What's embarrassing is that you haven't even bothered to research what these words actually described in the KJV times.
Unicorn = a single-horned rhinoceros
Cockatrice = a poisonous snake
Satyrs = symbolic of pagan religions (a demonic wasteland - a place void of God's goodness)
Dragons = dinosaurs or dinosaur-like creatures
Your take on cockatrice is correct, but I'll have to disagree with you in regards to the animals referred to by Unicorn, Satyr, and Dragon.
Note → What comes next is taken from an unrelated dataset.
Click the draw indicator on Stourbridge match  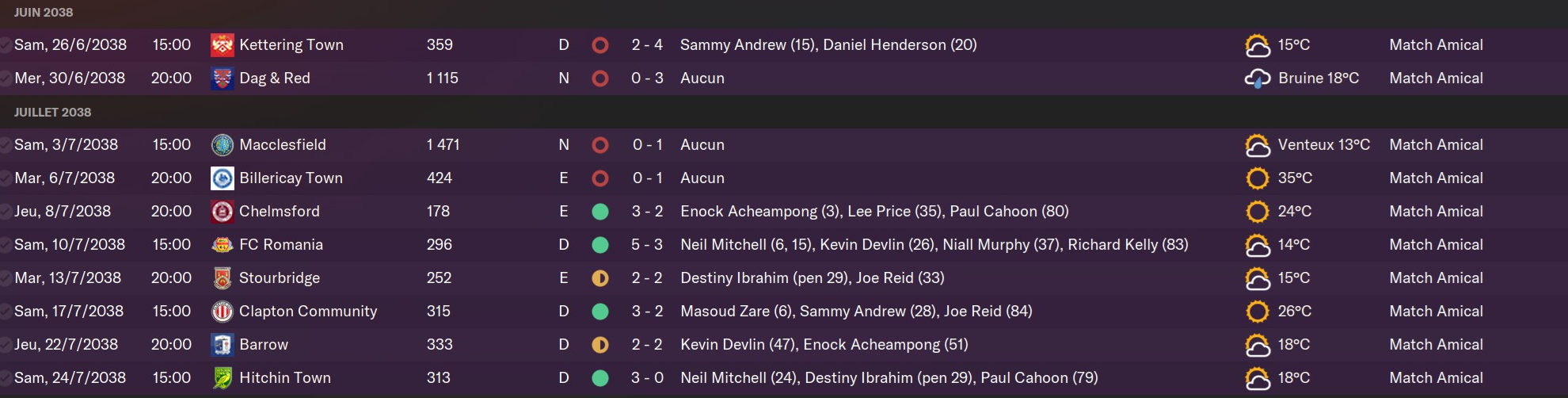click(600, 278)
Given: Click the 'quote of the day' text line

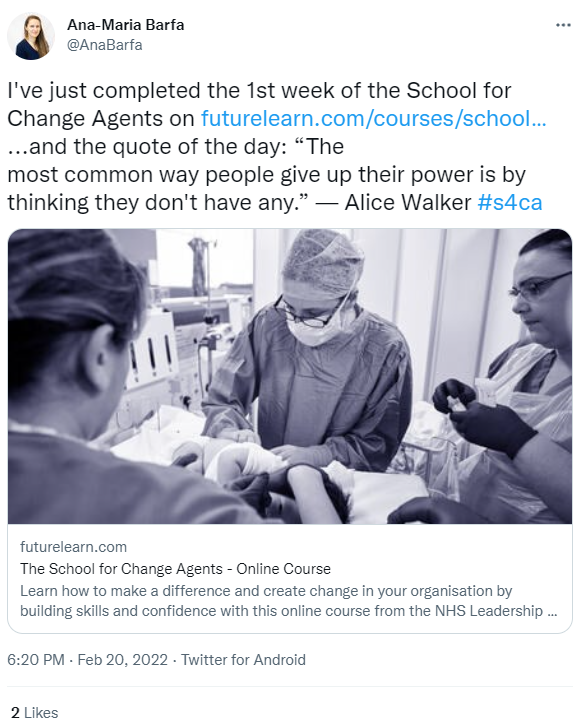Looking at the screenshot, I should pos(176,147).
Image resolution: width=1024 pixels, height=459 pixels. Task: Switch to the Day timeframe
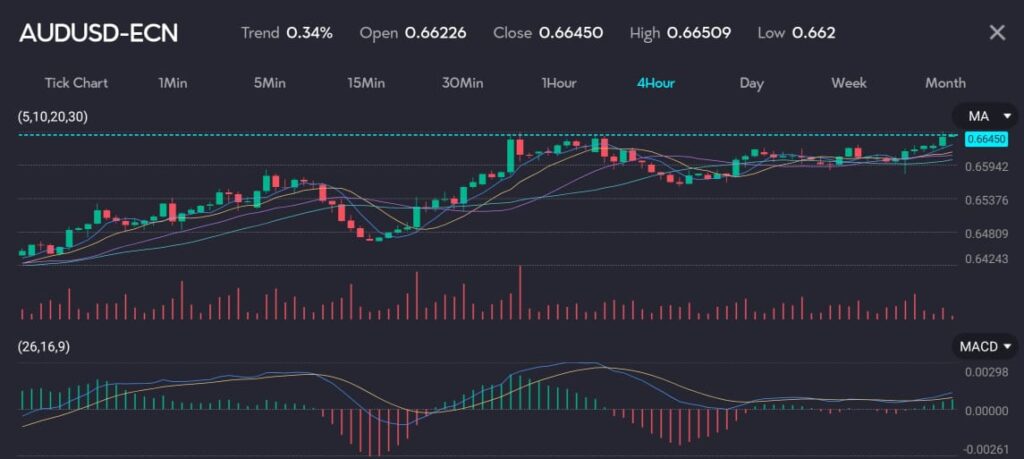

First, Unicorn. It is almost indisputable that the original referent was clearly an animal with two horns, if only because the same hebrew word is also used in Deuteronomy 33, and it is explicitly said there that the animal has multiple horns. The one horn idea seems to come originally and exclusively from the Septuagint, which uses the greek word monokeros. It's not clear why this term is used, again, because the monokeros of Deut 33 clearly has more than one horn. Either the Greek-speaking Hebrews meant something else by monokeros (perhaps metaphorical, rather than a literal description of the referrant), or they simply got it wrong. In any case, the KJV can't be wholly blamed for this, because they were just essentially transliterating the Latin (unicornis), derived from the Greek (monokeros).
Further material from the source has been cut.